Farm kids are educated early about the events that bookend life. Time spent around barns and pastures will provide quick, and valuable, instruction regarding how life begins, and how it ends. Agriculture is, at its core, a system that attempts to control these two events, and the key lesson of husbandry is that while it is worth trying, one cannot achieve total control of the situation.
Animals will be born, and will die, in ways that are unexpected.

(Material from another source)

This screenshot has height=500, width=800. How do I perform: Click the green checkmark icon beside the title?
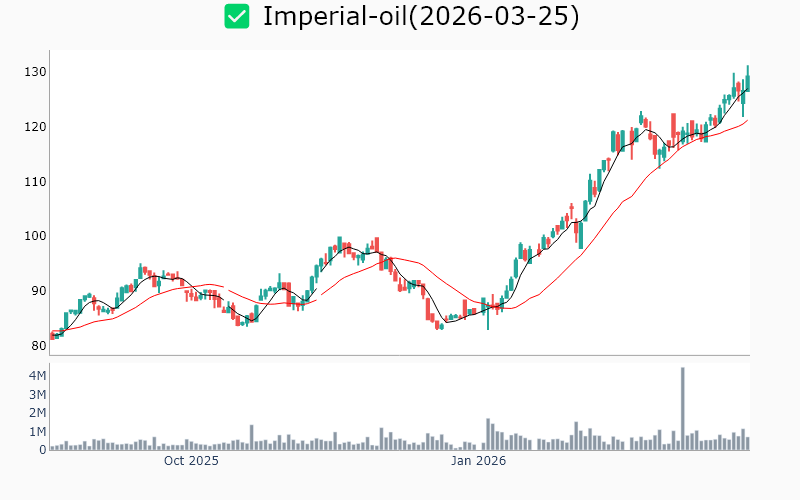click(x=237, y=16)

When one combines the very urban pursuit of the production of entertainment with the very rural pursuit of agriculture—as on the HBO series Luck, which was cancelled this week due to the unfortunate death of a horse while the show was filming—one is guaranteed to find that the marriage of the two will be fraught.
The last racetrack tragedy to become a national story was the death of the brilliant filly Eight Belles, who fractured both her ankles trying to chase down a horse named Big Brown in the final furlongs of the 2008 Kentucky Derby. She got under the wire in second place, and collapsed on the clubhouse turn. (There were of course thousands of breakdowns between, away from the cameras and the press.) I was covering the 2008 Derby for the New York Sun, and noted the uncomfortable camera action that took place while Eight Belles heaved her final breaths in the dirt. The cameras didn’t know what to do, they panned away, searching for anything to show instead of the gruesome scene unfolding. The producers couldn’t yell, “Cut!” Millions of people who had tuned in to watch a sporting event found themselves thrust into an agricultural lesson for which they were not prepared.
With Luck, someone did, in fact, yell “Cut!” Canceling the series won’t change anything about the death of the three horses, but I can’t see any other option. If horses are dying while your cameras are rolling, you must quit.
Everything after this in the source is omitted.